Eu sou o absurdo, meu caro. Arrasto por ai a existência como o velho Sísifo a vagar com seu inexorável destino. Gostaria que fosse diferente, que a existência me arrastasse mundo afora, mas meu instinto dominador sempre foi mais forte. Portanto, para fins didáticos, o que me tornei foi justamente o que nunca deixei de ser. Calma, serei mais claro (vai levar um esforço incomensurável) dessa vez: Eu, reles humano, sou demasiado eu para mudar-me; ou seja, como causa priori de todo o aparente, estou fadado a mudar todas as coisas em si para todas as coisas em mim, quando bem entender. Tudo é, porque tudo sou. Há fragmentos de mim em tudo o que penso. Que loucura!

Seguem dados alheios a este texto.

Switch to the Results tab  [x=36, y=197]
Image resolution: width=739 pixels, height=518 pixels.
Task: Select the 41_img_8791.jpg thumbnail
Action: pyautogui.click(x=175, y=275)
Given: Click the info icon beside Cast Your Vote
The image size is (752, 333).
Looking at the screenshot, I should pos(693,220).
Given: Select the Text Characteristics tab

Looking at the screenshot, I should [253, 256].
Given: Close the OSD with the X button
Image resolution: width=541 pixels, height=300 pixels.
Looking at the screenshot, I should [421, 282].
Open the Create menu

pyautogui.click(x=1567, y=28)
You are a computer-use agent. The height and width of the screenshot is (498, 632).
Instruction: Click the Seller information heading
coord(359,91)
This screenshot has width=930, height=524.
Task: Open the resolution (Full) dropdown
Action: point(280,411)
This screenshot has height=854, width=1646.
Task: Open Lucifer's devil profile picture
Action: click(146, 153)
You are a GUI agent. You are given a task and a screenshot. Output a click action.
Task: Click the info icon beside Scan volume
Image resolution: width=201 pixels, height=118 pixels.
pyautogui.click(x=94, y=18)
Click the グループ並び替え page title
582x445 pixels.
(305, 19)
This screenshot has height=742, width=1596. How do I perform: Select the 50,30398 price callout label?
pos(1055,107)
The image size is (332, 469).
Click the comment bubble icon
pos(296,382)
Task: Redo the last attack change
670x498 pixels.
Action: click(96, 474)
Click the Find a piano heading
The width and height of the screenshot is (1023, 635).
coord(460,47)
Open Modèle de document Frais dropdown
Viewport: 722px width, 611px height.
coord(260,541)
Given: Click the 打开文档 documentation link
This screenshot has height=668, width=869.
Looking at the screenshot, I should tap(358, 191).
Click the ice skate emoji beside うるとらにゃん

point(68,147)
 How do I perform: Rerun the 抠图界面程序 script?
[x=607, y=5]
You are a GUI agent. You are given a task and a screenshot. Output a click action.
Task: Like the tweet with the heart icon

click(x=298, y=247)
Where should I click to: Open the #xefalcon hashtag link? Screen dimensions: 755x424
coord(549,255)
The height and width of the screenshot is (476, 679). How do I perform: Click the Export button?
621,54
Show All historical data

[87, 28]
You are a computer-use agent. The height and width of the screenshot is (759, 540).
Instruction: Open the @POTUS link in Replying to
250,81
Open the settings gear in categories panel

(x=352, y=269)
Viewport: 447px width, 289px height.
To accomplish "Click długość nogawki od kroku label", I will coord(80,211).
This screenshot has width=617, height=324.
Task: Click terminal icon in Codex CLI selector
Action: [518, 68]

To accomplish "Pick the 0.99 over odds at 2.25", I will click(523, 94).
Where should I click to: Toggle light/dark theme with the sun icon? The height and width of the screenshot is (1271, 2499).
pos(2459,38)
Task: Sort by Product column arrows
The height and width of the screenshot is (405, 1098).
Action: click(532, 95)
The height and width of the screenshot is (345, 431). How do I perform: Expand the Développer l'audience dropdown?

Dirás com piedade. então que seja o tema principal dessa leitura, direi eu – afinal, deve ser loucura mesmo; já que nem sei o quê, como ou por que peguei a escrever esse pergaminho (...) é uma pena expiatória ter a razão do seu lado quando esta se torna irrelevante para o superego do semelhante. 

Chega de fingir! Tu que tanto se regozijas com suas atitudes honrosas, jogando confetes e soltando ovações; que recitas Drummond; que discursas em botequins; que reprimido fornicas com agressividade; que choras dissimulando uma sincera empatia; que cospes na cruz para poder lustrá-la melhor... Sim tu, impostor de mil faces. Para dessa mania estúpida de fugir de mim. Eu sou tu. Tu és eu. Somos nós os outros; e os outros, nós mesmos. Pode parecer estranho, o que na verdade é, mas é bem mais lógico assim – pelo menos acho. 

E nós que pensávamos em nunca ler aquilo que nem chegamos a escrever, hem? Desculpe-me, acho que me excedi um pouco... por gentileza, mais um drinque!